Multiple models can run concurrently, each in its own container on a different port. The container name defaults to vllmd-<model-dir-name>.

# Start two models on different ports
vllmd run --model /models/llama3 --port 8001 -d
vllmd run --model /models/mistral --port 8002 -d

# List all running vllmd containers
vllmd ps

# Check health of all containers at once
vllmd status

# Stop a specific container
vllmd stop --name vllmd-llama3

# Stop all vllmd containers
vllmd stop --all

When only one container is running, stop, status, logs, and session create all auto-resolve to it without needing --name.

How It Works

  1. vllmd run resolves the model path and pulls vllm/vllm-openai:latest if needed
  2. A Docker container is started with the model directory mounted read-only at /model
  3. vLLM serves the model on port 8000 inside the container, mapped to --port on the host
  4. The served model ID is the directory name of the model path
  5. The endpoint exposes a standard OpenAI-compatible API at http://localhost:<port>/v1

Commands

Command Description
run Start a vLLM container for a model
ps List all running vllmd containers
stop Stop a container (--all to stop every managed container)
status Show container and API health (all containers if no --name)
logs Print container logs
session create Create a persistent chat session
session chat Send a one-shot message in a session
session attach Open an interactive REPL for a session
session list List all sessions
session history Print conversation history
session clear Clear conversation history
session delete Delete a session
db ingest Add documents or code to the vector database
db search Query the vector database for relevant context
db history Store a conversation message
db summarize Replace a session's history with an abridged summary
db sync Sync the vector DB to/from S3
db stats Show collection sizes

Options

run

Flag Default Description
--model, -m (required) Path to the model directory
--port, -p 8000 Host port for the vLLM API
--name, -n vllmd-<model-dir> Docker container name
--gpu/--no-gpu --gpu Enable/disable GPU passthrough
--dtype auto Model dtype (auto, float16, bfloat16, float32)
--max-model-len Override max context length
--detach, -d false Start in background
--wait/--no-wait --wait Wait for API to be ready (implies background start)

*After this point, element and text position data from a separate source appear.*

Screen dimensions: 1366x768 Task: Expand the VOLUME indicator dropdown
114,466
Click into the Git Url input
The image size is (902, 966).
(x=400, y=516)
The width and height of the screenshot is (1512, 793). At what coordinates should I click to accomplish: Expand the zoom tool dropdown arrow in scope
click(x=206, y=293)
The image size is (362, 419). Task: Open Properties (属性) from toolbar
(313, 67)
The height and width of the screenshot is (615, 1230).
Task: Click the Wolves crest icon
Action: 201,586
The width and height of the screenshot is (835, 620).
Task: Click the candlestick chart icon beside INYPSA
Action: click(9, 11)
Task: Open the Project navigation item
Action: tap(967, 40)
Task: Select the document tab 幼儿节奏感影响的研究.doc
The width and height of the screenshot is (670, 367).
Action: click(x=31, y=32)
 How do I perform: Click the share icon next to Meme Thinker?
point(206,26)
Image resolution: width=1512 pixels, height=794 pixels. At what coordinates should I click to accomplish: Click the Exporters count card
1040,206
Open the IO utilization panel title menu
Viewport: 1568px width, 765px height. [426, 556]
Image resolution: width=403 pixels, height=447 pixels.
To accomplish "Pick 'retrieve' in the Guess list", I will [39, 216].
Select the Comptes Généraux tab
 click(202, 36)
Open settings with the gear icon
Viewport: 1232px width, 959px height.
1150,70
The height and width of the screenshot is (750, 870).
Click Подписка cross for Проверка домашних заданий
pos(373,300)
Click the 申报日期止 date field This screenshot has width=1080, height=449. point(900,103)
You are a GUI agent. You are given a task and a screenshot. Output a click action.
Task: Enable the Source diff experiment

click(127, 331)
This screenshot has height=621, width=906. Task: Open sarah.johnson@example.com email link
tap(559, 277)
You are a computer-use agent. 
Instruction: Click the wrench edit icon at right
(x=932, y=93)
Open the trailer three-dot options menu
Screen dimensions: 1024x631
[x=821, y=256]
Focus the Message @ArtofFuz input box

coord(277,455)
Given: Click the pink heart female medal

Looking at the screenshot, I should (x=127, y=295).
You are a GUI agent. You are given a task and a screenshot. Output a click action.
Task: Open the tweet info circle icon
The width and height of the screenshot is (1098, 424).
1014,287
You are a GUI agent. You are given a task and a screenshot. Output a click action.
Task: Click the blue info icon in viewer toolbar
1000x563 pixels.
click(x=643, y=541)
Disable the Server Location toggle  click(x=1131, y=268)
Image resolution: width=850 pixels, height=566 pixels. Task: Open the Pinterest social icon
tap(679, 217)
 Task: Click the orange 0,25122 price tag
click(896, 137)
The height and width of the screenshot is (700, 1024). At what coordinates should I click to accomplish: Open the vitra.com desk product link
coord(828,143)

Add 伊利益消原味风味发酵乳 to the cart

Extra positional arguments are forwarded verbatim to vLLM.

Sessions

Sessions are persistent, named conversations tied to a running model. Each session maintains sequential conversation history and optionally retrieves semantic context from the vector database.

Sessions are stored as JSON files in ~/.vllmd/sessions/ (override with --sessions-dir).

# Create a session (auto-resolves endpoint if one container is running)
vllmd session create my-session

# Create a session bound to a specific container, with context retrieval
vllmd session create my-session \
  --container vllmd-llama3 \
  --embedding-model llama3 \
  --system-prompt "You are a helpful coding assistant."

# One-shot message
vllmd session chat my-session "Explain the main training loop"

# Interactive REPL (supports /history, /context <query>, /reset, /exit)
vllmd session attach my-session

# View conversation history
vllmd session history my-session --last 10

# List all sessions
vllmd session list

# Clear history (keeps session config)
vllmd session clear my-session

# Delete a session
vllmd session delete my-session

Context retrieval

When a session is created with --embedding-model, each message automatically retrieves the most relevant chunks from the session's vector store (documents and code) and injects them as system context before the conversation history. Exchanges are also stored in the ChromaDB history collection for future semantic search.

If the embedding endpoint is unavailable, retrieval is silently skipped and the session continues with history-only context.

Vector Context Database

vllmd includes a local vector database (backed by ChromaDB) that stores documents, code, and conversation history as embeddings. Embeddings are generated using the same vLLM server the model runs on.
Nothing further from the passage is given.